Sano played in Saturday’s 3-2 loss to the Athletics despite the injury, even coming through with a sacrifice fly in the ninth inning that gave the Twins the lead at the time. That’s when he informed the training staff that his ankle had gotten worse.
The Twins don’t believe the injury is severe. Sano was given crutches as he left the park to keep his 260 pounds off the ankle.
“A little sprained ankle,” General Manager Terry Ryan said. “He’s out a couple of days.”
Sano was out early Saturday to work on fielding drills at first base when the injury occurred.
“I was out there when it happened,” Twins manager Paul Molitor said. “He had been taking balls behind the bag, and he had moved in to take one coming off the bag. There was one [ball] between first and second that had rolled in from the outfield. He had made the play and came down on the ball. I guess we should have cleared the area a little better.
“It seemed like he was going to be OK, but I think progressively, as the game went on, it just got more difficult for him to plant on that foot when he was hitting and probably aggravated it a little more during the course of the game.”
If Sano needs only three to five days to recover, the Twins won’t place him on the disabled list. And there are no plans to have him undergo an MRI exam. He will have Monday’s scheduled off day to rest the ankle, and the Twins will check on him Tuesday before the series opener against the Angels.
“I wouldn’t want to get into a DL situation if a guy is going to be available here in a relatively short amount of time,” Molitor said.
It’s a setback for the Twins, who had been able to trot out a top five of Brian Dozier, Torii Hunter, Joe Mauer, Sano and Trevor Plouffe in recent games. And that group has been able to put together some nice innings. Sano has impressed with his plate discipline while batting .326 with two home runs, nine RBI, a .434 on base percentage and .558 slugging percentage.
The Twins averaged 3.67 runs a game in June. In the 13 games Sano has played in since being called up July 2, the Twins averaged 4.69 runs a game.
“We needed to stretch out our lineup, particularly the middle,” Molitor said. “And we were able to insert him.”
Now the lineup is going to look a little thin while Sano recovers. “Hopefully just a couple days,” Sano said.
Before Sunday’s game, Molitor spoke favorably about shortstop Danny Santana but added that he’s still trying to figure out the game.
“He’s still learning how to separate offense and defense,” Molitor said. “He wants to be a valuable offensive player and when he doesn’t do that, he has to remember to go play defense, and he’s still learning how to do that.”

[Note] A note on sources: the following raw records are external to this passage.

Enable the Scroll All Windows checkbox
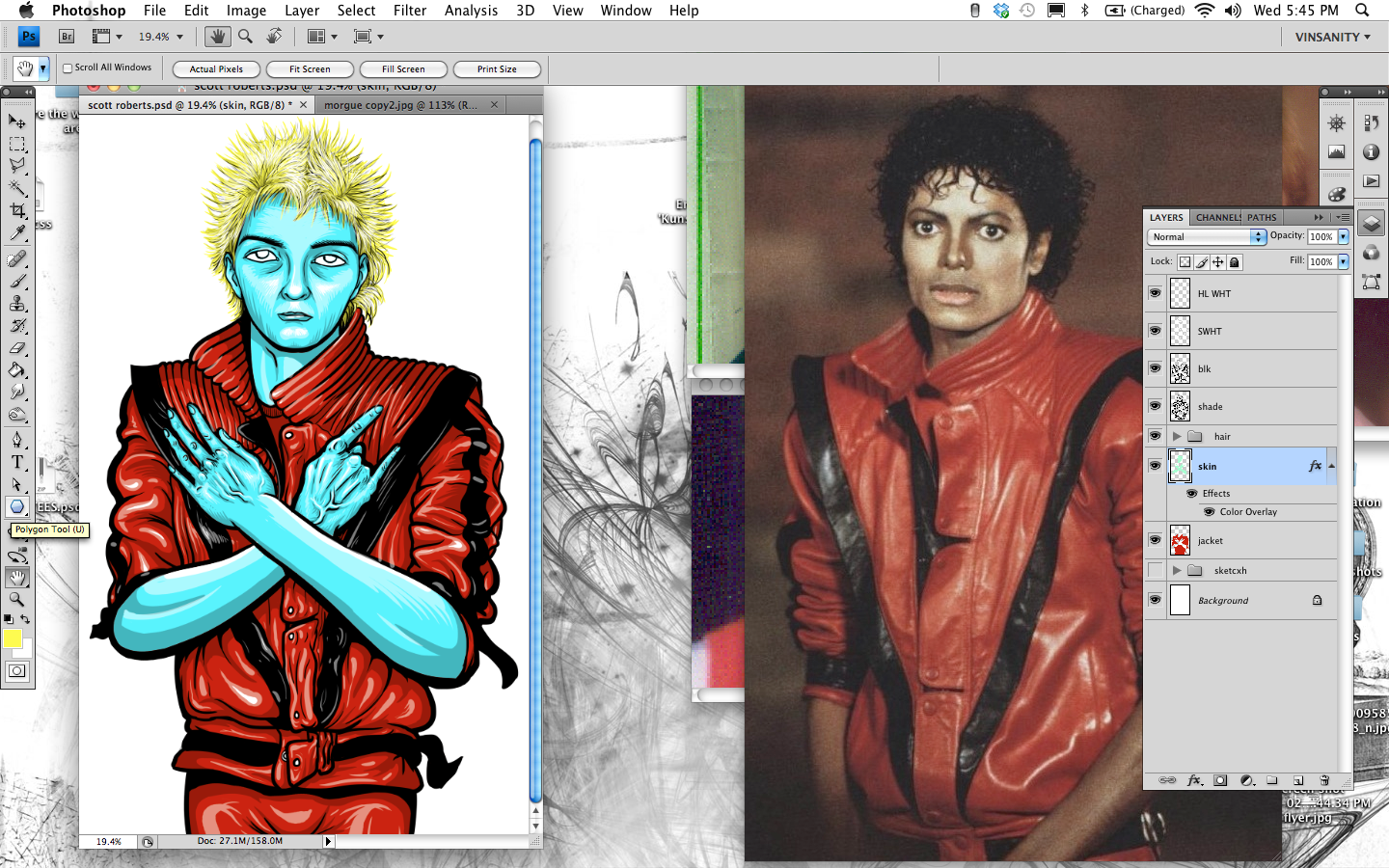The width and height of the screenshot is (1389, 868). click(68, 68)
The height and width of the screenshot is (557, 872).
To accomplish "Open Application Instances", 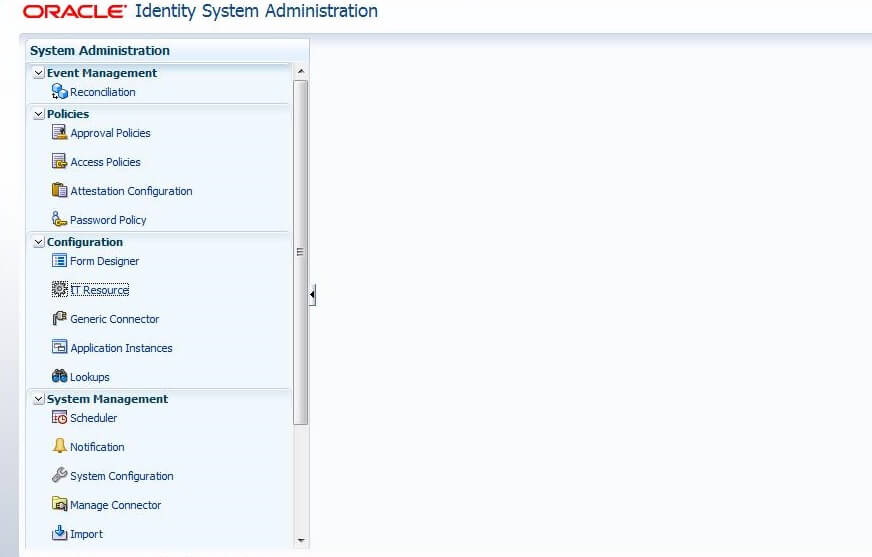I will [121, 348].
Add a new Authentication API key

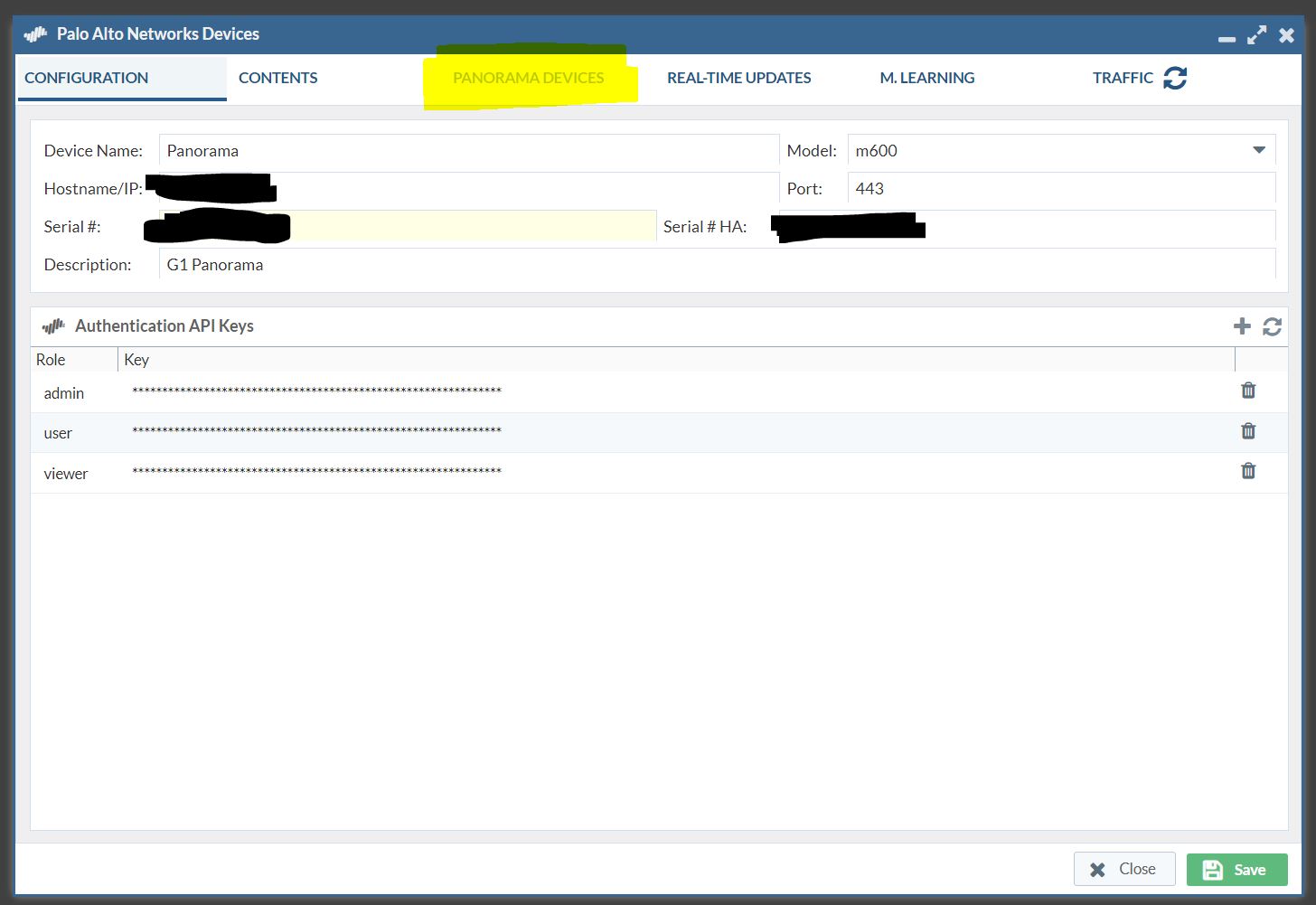1242,326
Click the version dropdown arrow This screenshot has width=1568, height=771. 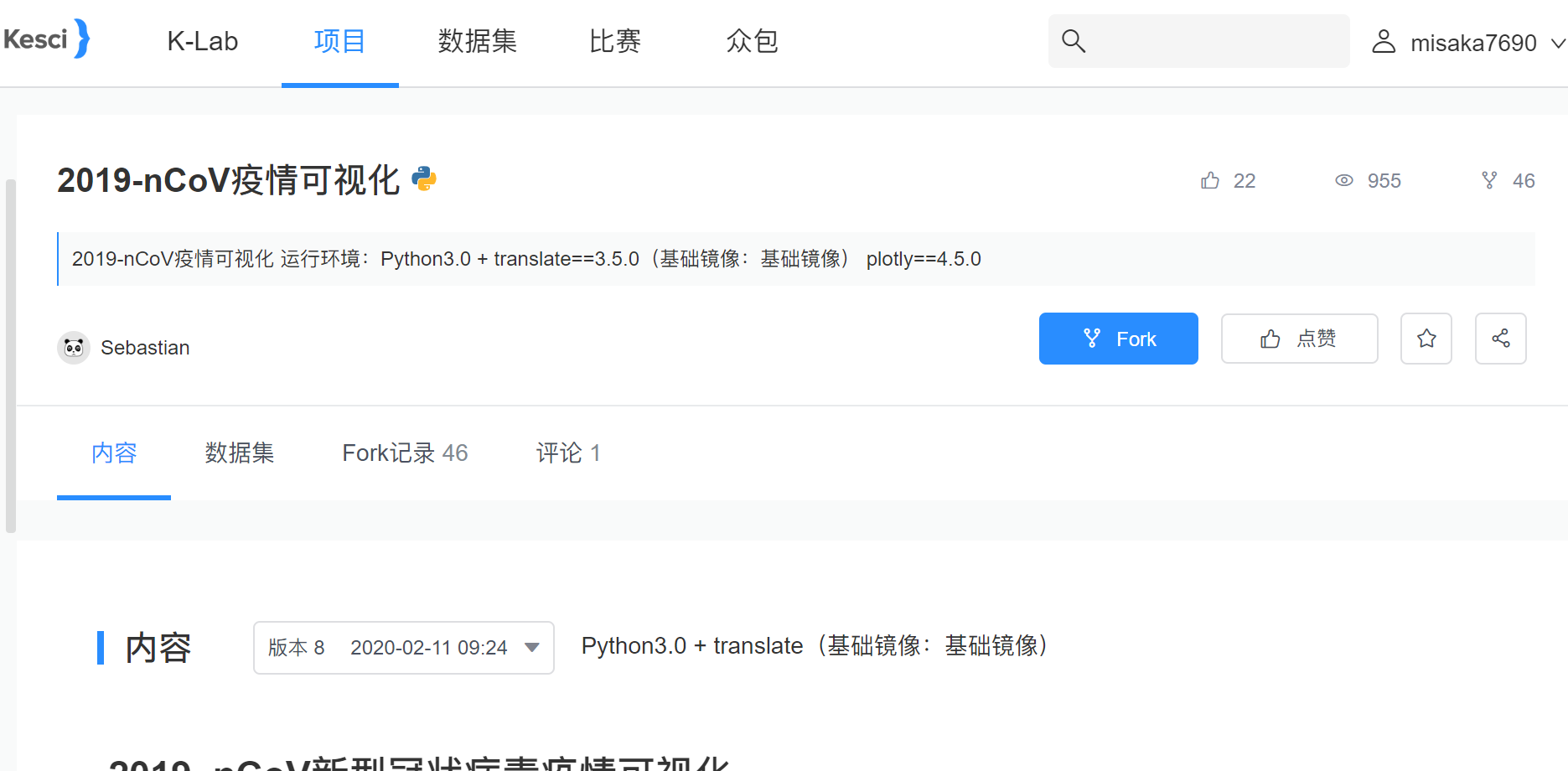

Santana had not committed an error in his last 14 games — and just one since May 31 — but threw away two balls on Sunday during the Twins’ 14-1 loss to the A’s.
“That wasn’t his best day,” Molitor said. “Not too hard to say that.”
Molitor had not spoken with Santana yet. Consistency in the field has been an issue for Santana as he tries to find his offensive game. He was 1-for-4 on Sunday and is batting .221. The concern is that he gets down on himself, making things worse.
“I work a lot on the field,” Santana said. “I tried to make good [plays] and help the team. I don’t want to make errors.”